A trajetória política do senador Wellington Fagundes (PL) ganhou novo capítulo de contradições nesta semana. Inicialmente, ele desmentiu participação no Fórum de Lisboa, evento em Portugal coordenado pelo ministro Gilmar Mendes, integrante do Supremo Tribunal Federal (STF).
A negação do senador fazia sentido estratégico para sua pré-candidatura ao Governo de Mato Grosso. Setores conservadores e apoiadores do bolsonarismo têm mantido relação tensa com o STF, considerado adversário político. Qualquer aproximação com ministros da corte poderia prejudicar sua imagem junto a esse eleitorado.
A crítica inicial veio do deputado estadual Gilberto Cattani (PL), colega de legenda que questionou a presença de Wellington no certame português. A pressão foi suficiente para que o senador refutasse publicamente sua ida ao evento.

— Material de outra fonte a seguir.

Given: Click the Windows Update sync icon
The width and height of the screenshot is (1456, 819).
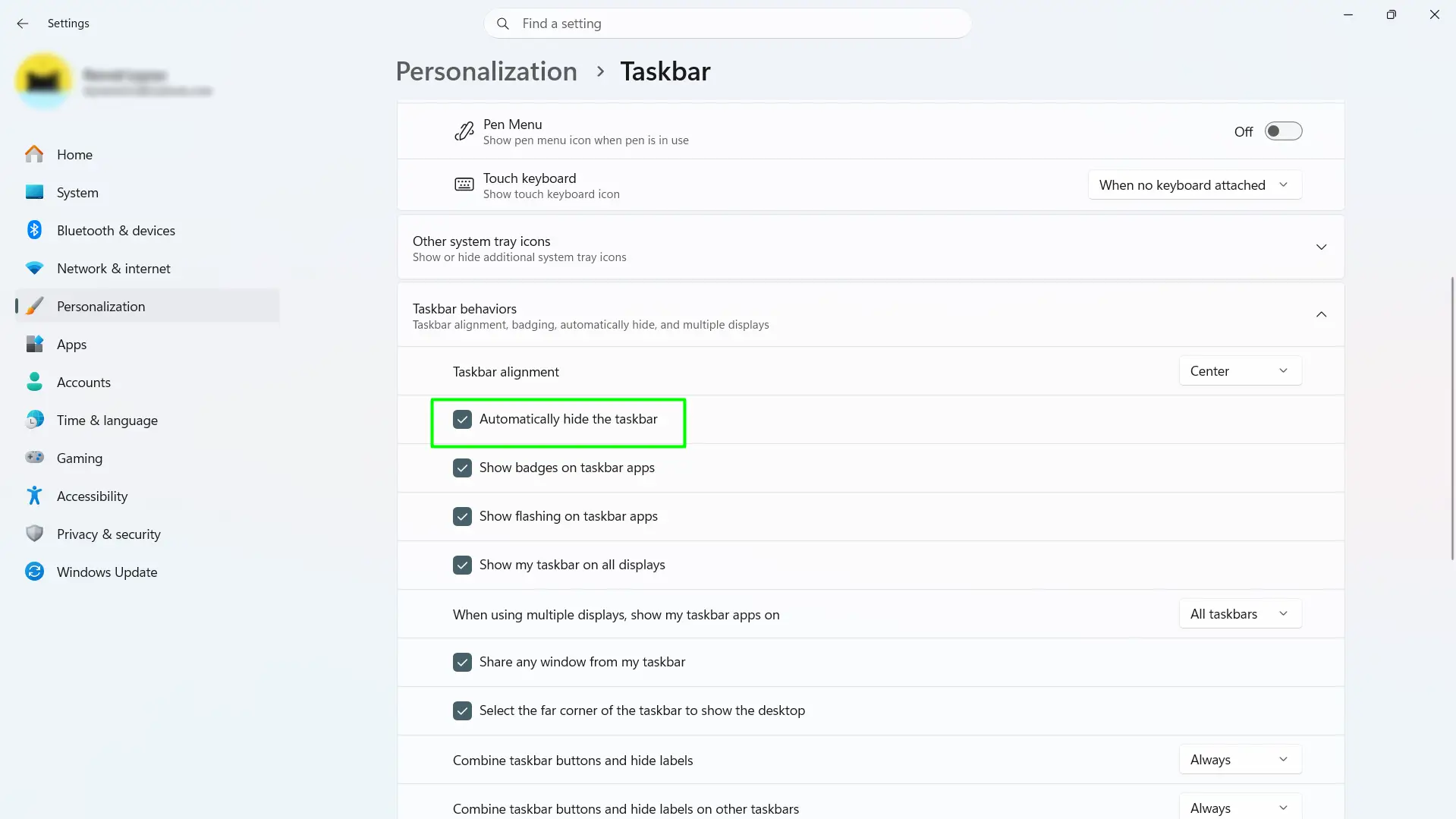Looking at the screenshot, I should [34, 572].
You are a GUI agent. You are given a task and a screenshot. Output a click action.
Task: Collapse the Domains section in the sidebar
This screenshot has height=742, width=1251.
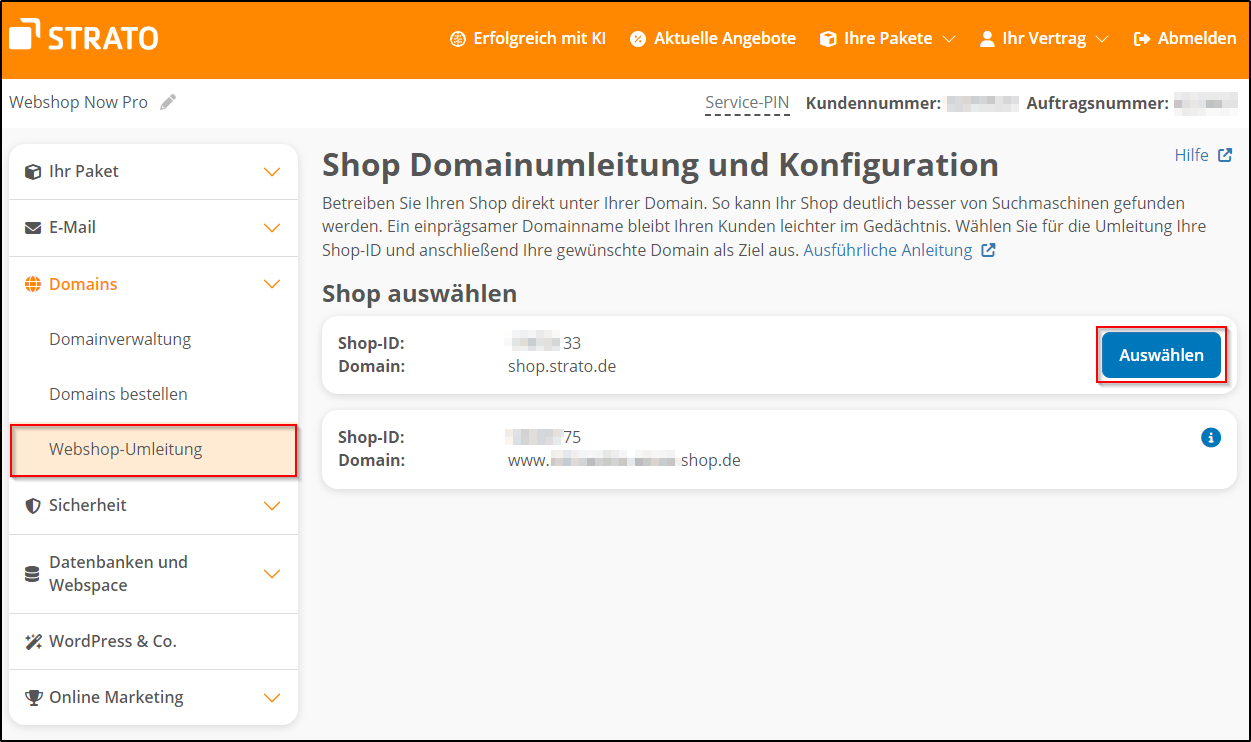[271, 283]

Contudo, a situação mudou de figura quando Wellington publicou um vídeo em suas redes sociais na quinta-feira (5) posando ao lado do padre Guerra. A imagem que mais chamou atenção foi o crachá de identificação do Fórum de Lisboa visível no pescoço do religioso, sugerindo forte vinculação com o evento que o senador havia negado frequentar.
A gravação reacendeu imediatamente o debate entre seus apoiadores e críticos. Para detratores, a postagem comprovaria a falta de sinceridade nas explicações anteriores. Já simpatizantes argumentam que sua presença poderia ter sido breve ou em contexto diverso do que havia sido especulado inicialmente.

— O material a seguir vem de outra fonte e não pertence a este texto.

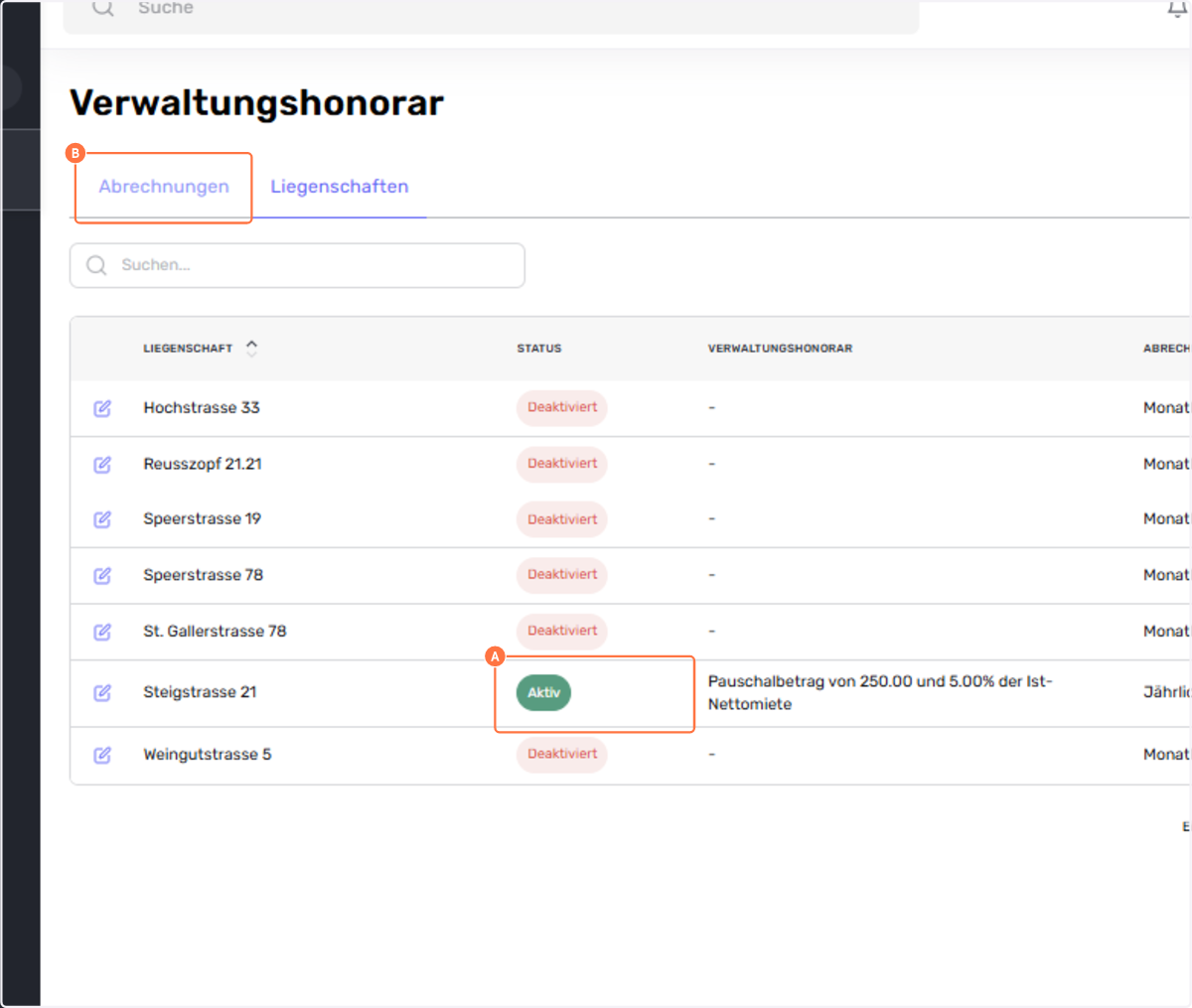The image size is (1192, 1008).
Task: Edit the Speerstrasse 78 row
Action: [102, 576]
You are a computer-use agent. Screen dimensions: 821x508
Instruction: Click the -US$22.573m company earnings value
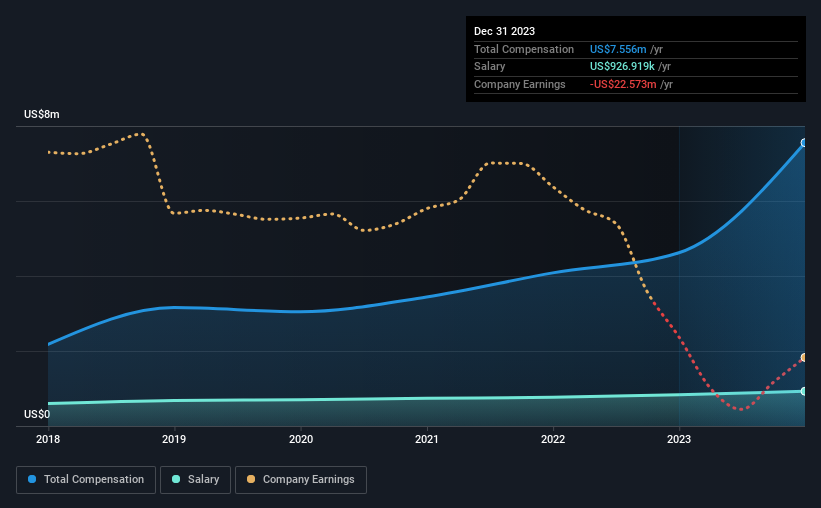click(623, 84)
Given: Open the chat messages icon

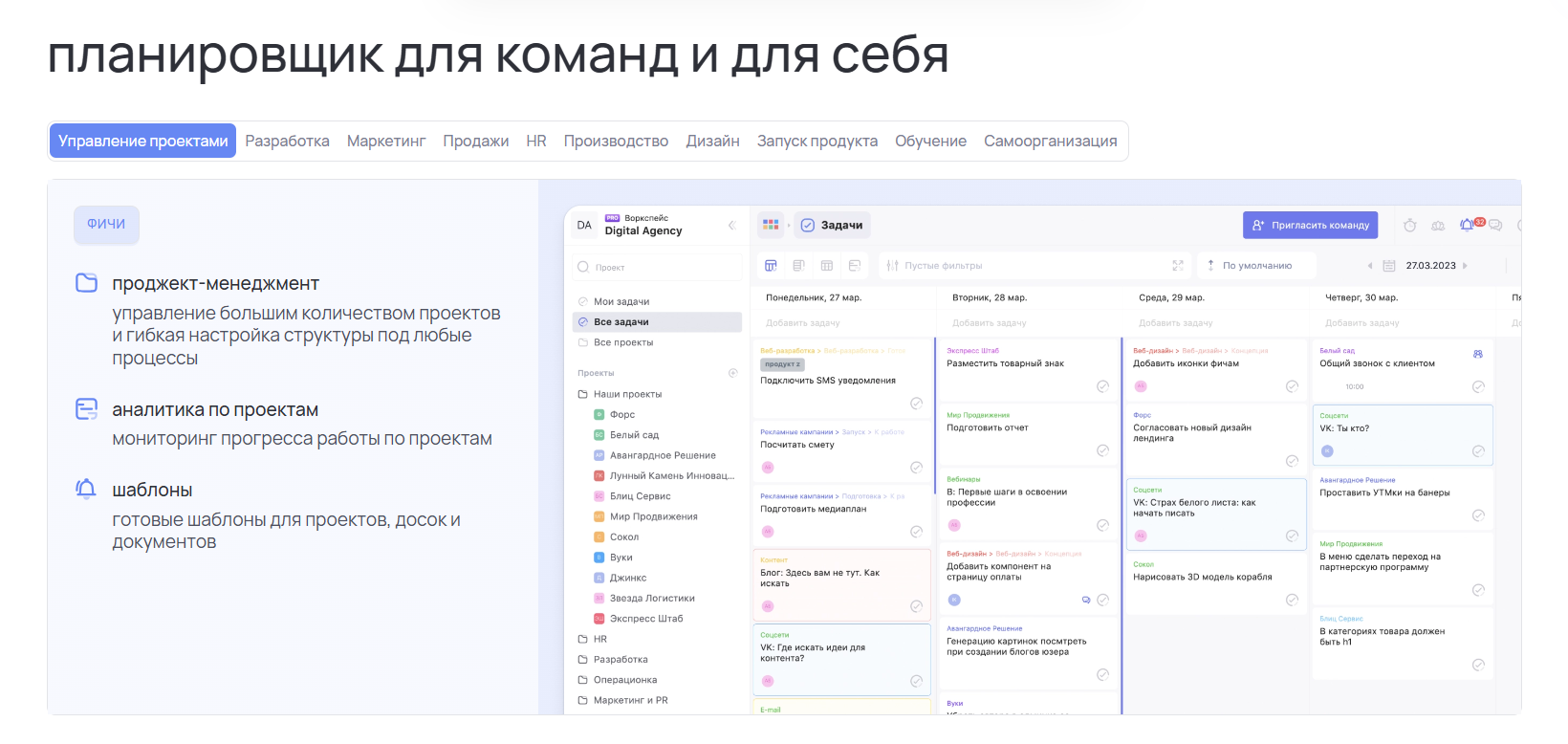Looking at the screenshot, I should pos(1495,226).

A situação exemplifica o desafio enfrentado por políticos que tentam se posicionar simultaneamente em diferentes espectros ideológicos. Wellington busca consolidar apoio tanto entre grupos mais progressistas quanto entre setores conservadores, movimento que demanda cuidados redobrados com mensagens e aparições públicas.
A polêmica segue em aberto, com repercussão nas redes sociais e entre analistas políticos de Mato Grosso que acompanham a trajetória do pré-candidato em direção às eleições para governador.